Start of SUPPLIED MATERIAL

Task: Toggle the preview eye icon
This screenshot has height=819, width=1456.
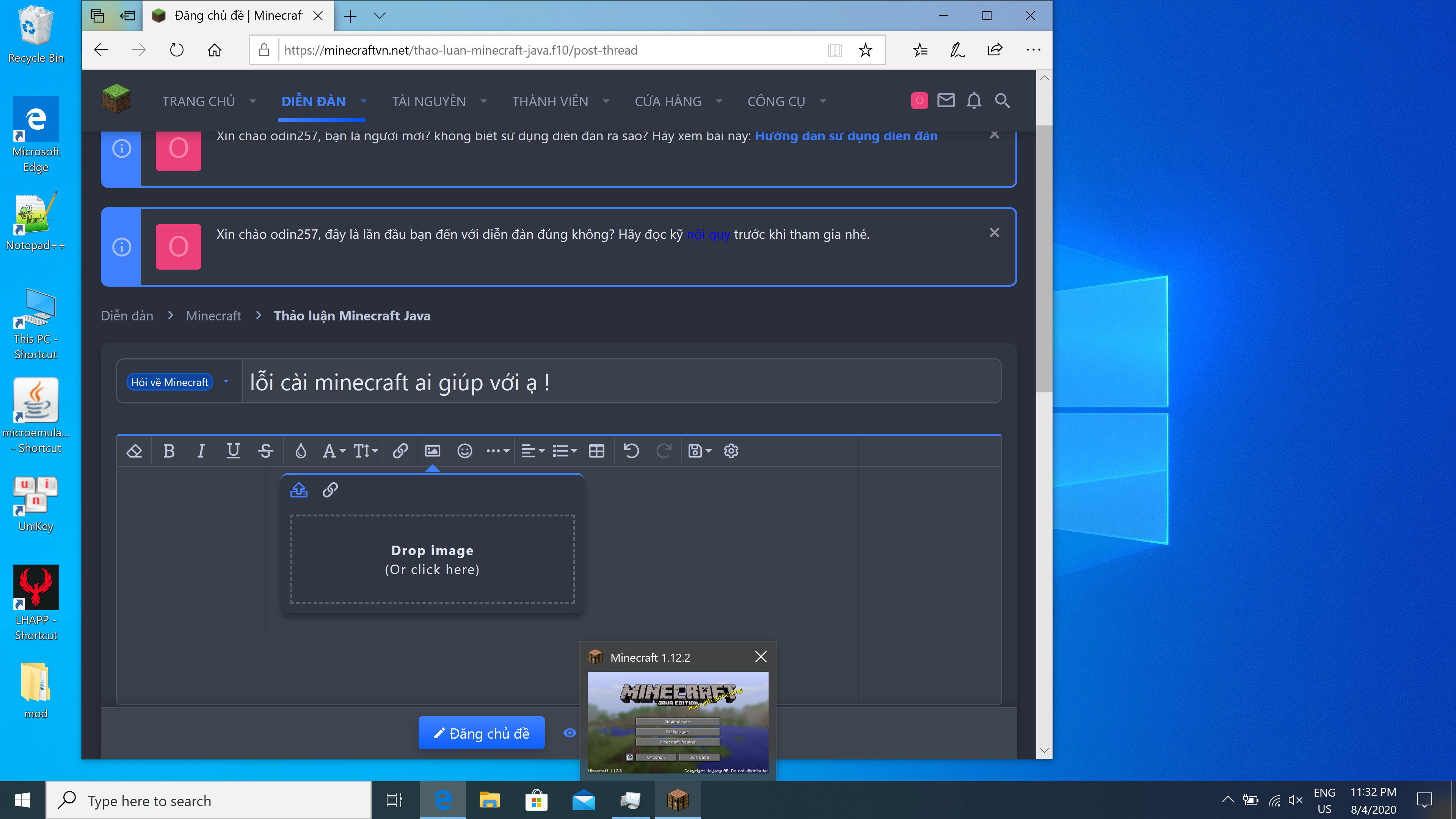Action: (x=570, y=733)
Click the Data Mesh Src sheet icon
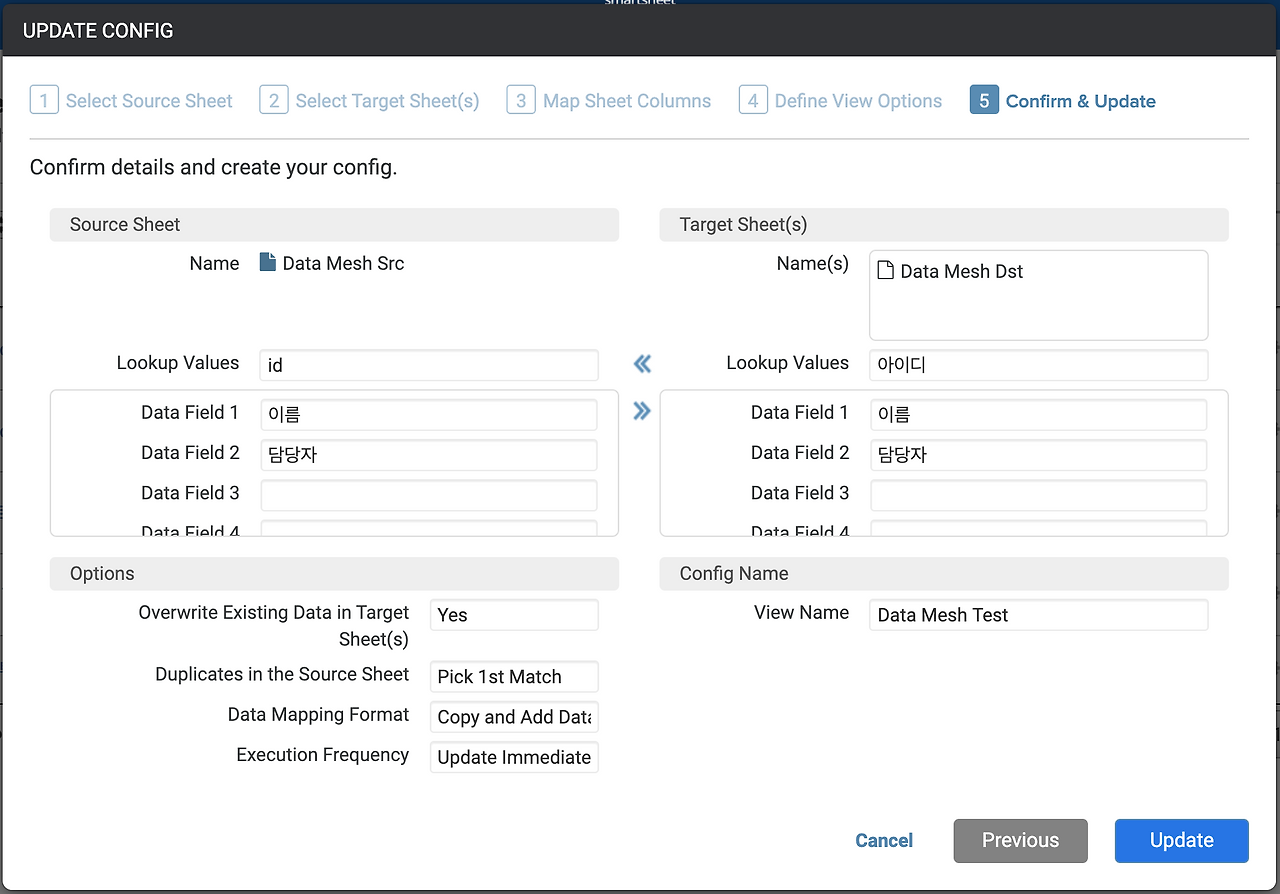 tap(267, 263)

End of SUPPLIED MATERIAL

Reproduce the material above word for word, leaving out the pictures.

RESULT FOR THIS TASK:
Task: Toggle the preview eye icon
This screenshot has height=819, width=1456.
Action: (x=570, y=733)
Click the Data Mesh Src sheet icon
 tap(267, 263)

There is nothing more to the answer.